Drug Strategy Research Budget—expenditure 1999/2000 to 2001/02

Total expenditure
1999/2000
2000/01
2001/02
Young people
£187,000
£243,974
£1,215,906
Communities
£353,017
£462,911
£574,036
Treatment
£25,000
£92,429
£606,571
Availability
£93,000
£331,030
£327,979
Miscellaneous
£109,000
£140,000
£347,000
Total spend
£767,017
£1,270,344
£3,071,492


  7.8  To address the gaps in the UK evidence base, a number of key projects have been commissioned as part of the research programme. A nationally representative school survey of 11 to 15 year olds now provides an insight into drug use among young people, and helps track the strategy's young people's target. Urine testing and surveys of arrestees in police custody now provide a clearer view of the links between drug use and criminal offending, and the extent of drug-related crime. Epidemiological work will provide up-to-date estimates on the number of dependent drug users in the UK and on the proportion not in treatment; estimates have been provided on the size of the UK's heroin and cocaine market, against which law enforcement seizures can be compared.

  7.9  Drug misuse has also been prioritised within the Department of Health's policy research programme. £2.4m has been spent on 17 research programmes covering models of care for drug users, dual diagnosis and co-morbidity of substance misuse and mental health, waiting times, young people's drug use and long-term heavy cannabis use. In addition, a further £1.5m is being spent on research into Hepatitis C.

  7.10  The strategy's research programme has led to a number of research studies which have been published or will be published in the near future. These include:

    —  E. Goddard and V. Higgins. (2000). Drug use, smoking and drinking among young teenagers in 1999. ONS. London: The Stationery Office.

    —  E. Bramley-Harker. (September 2001). Sizing the UK market for illicit drugs. Home Office Research, Development and Statistics, Occasional Paper No. 74.

    —  T. Bennett, K. Holloway and T. Williams. (September 2001). Drug Use and Offending: summary results from the first year of the NEW-ADAM research programme. Home Office Research, Development and Statistics, Research Findings No. 119.

    —  M. Ramsay, P. Baker, C. Goulden, C. Sharp and A. Sondhi (September 2001). Drug Misuse Declared in 2000: results from the British Crime Survey. Home Office Research, Development and Statistics, Research Study No. 224.

    —  C. Goulden and A. Sondhi. (Forthcoming—November 2001). At the Margins: drug use by vulnerable young people in the 1998/99 Youth Lifestyles Survey. Home Office Research, Development and Statistics, Research Study.

    —  E. Goddard. (Forthcoming—November 2001).

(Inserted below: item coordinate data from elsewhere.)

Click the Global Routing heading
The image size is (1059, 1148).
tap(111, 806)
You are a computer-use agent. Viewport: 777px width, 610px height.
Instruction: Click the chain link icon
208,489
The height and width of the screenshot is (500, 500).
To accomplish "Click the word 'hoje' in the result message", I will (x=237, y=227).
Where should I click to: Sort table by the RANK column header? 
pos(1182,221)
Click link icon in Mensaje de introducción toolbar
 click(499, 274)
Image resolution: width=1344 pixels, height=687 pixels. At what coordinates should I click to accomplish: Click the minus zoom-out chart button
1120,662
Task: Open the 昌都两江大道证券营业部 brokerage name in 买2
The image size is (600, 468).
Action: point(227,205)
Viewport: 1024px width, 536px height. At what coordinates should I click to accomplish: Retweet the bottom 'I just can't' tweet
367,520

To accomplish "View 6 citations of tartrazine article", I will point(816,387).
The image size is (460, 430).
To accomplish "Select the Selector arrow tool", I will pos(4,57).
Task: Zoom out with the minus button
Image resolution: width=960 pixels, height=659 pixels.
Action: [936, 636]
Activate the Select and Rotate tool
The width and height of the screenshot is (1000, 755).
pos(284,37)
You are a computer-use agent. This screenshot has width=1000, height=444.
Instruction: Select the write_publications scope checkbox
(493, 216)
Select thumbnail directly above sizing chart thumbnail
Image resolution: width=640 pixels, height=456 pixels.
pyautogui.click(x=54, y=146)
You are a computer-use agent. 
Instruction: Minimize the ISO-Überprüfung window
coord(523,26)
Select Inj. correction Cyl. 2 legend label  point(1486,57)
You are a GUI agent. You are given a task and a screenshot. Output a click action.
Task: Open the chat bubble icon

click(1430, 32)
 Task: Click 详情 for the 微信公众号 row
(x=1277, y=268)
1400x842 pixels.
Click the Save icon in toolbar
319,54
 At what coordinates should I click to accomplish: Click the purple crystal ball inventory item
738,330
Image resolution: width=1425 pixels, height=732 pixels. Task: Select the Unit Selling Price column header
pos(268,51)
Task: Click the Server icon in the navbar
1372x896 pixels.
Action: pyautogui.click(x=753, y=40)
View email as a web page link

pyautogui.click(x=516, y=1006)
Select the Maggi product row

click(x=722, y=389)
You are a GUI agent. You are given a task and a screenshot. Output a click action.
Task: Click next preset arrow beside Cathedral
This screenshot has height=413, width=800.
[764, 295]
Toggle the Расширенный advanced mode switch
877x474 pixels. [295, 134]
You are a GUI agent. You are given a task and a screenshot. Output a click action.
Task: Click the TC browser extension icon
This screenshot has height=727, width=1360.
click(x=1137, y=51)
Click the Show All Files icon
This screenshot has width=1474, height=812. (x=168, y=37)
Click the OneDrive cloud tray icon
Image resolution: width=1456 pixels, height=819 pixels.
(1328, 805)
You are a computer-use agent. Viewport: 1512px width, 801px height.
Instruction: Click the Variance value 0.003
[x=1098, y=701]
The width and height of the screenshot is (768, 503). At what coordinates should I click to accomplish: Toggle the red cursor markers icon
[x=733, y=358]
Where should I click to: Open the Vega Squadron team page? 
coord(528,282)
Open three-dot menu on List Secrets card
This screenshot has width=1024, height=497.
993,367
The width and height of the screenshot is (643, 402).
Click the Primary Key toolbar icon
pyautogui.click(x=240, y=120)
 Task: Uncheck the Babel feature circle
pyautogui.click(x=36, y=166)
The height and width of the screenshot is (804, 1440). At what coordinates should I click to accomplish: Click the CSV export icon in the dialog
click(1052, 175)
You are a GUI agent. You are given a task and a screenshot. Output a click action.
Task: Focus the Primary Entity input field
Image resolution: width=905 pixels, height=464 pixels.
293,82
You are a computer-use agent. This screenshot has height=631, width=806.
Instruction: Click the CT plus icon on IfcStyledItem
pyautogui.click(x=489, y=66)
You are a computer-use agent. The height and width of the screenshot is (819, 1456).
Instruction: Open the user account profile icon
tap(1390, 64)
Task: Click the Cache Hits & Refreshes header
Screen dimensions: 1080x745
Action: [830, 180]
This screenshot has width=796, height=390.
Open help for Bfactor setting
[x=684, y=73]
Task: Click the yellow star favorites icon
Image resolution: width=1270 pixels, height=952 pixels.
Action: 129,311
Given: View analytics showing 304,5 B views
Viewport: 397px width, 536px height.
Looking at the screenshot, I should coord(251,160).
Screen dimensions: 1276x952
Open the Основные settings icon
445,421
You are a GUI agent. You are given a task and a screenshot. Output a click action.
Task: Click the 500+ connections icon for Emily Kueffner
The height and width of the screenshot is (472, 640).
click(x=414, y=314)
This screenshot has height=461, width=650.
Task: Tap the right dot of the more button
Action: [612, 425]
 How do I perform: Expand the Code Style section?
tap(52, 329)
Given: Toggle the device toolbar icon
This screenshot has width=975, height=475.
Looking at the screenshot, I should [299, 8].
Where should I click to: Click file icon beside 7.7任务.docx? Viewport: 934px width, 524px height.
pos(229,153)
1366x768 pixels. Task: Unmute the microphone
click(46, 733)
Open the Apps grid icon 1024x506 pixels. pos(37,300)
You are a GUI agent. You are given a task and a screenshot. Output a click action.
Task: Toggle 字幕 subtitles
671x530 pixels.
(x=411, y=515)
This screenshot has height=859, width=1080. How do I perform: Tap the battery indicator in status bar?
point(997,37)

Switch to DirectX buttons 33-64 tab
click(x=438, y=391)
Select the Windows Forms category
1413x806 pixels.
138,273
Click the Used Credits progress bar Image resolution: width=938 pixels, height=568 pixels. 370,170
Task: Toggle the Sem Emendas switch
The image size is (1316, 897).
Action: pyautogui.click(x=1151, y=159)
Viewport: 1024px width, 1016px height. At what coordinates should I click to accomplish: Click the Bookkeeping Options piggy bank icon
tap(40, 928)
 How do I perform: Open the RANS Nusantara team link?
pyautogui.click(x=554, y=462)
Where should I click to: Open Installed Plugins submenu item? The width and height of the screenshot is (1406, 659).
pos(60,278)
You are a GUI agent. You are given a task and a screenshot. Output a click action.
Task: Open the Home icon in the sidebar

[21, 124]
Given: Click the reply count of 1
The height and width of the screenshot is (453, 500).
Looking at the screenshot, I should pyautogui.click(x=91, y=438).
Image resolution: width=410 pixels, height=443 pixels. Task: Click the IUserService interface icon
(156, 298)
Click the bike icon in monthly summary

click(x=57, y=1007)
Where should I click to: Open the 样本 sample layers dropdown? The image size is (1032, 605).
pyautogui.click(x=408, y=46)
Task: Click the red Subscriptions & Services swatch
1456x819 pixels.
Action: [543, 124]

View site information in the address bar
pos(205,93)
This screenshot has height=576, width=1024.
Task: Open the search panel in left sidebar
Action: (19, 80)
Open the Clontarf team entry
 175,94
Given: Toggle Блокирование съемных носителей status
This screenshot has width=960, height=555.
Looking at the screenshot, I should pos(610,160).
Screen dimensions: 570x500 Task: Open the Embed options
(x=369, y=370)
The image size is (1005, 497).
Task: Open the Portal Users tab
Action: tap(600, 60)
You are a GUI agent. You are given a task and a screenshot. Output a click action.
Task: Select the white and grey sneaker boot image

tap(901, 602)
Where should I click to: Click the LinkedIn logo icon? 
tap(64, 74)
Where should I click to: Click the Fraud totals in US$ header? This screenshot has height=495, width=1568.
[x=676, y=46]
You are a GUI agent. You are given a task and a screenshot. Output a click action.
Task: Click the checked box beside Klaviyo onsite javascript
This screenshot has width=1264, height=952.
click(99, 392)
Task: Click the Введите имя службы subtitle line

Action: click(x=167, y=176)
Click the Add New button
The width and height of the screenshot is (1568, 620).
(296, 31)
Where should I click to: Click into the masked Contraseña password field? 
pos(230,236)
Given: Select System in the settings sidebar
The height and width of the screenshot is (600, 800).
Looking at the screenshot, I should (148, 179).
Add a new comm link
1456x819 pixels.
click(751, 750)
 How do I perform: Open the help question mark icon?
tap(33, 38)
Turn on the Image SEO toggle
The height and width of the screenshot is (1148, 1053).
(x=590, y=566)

The Value and Feasibility of a National Survey of Drug Use among Adults in the UK. Office of National Statistics Website.

    —  R. Lupton, A. Wilson, T. May, H. Warburton and P. Turnbull. (Forthcoming—January 2002). A Rock and a Hard Place: the impact of and responses to drug markets in deprived neighbourhoods. Home Office Research, Development and Statistics, Research Study.

    —  G. Pearson and D. Hobbs. (Forthcoming—January 2002). Middle Market Drug Distribution. Home Office Research, Development and Statistics, Research Study.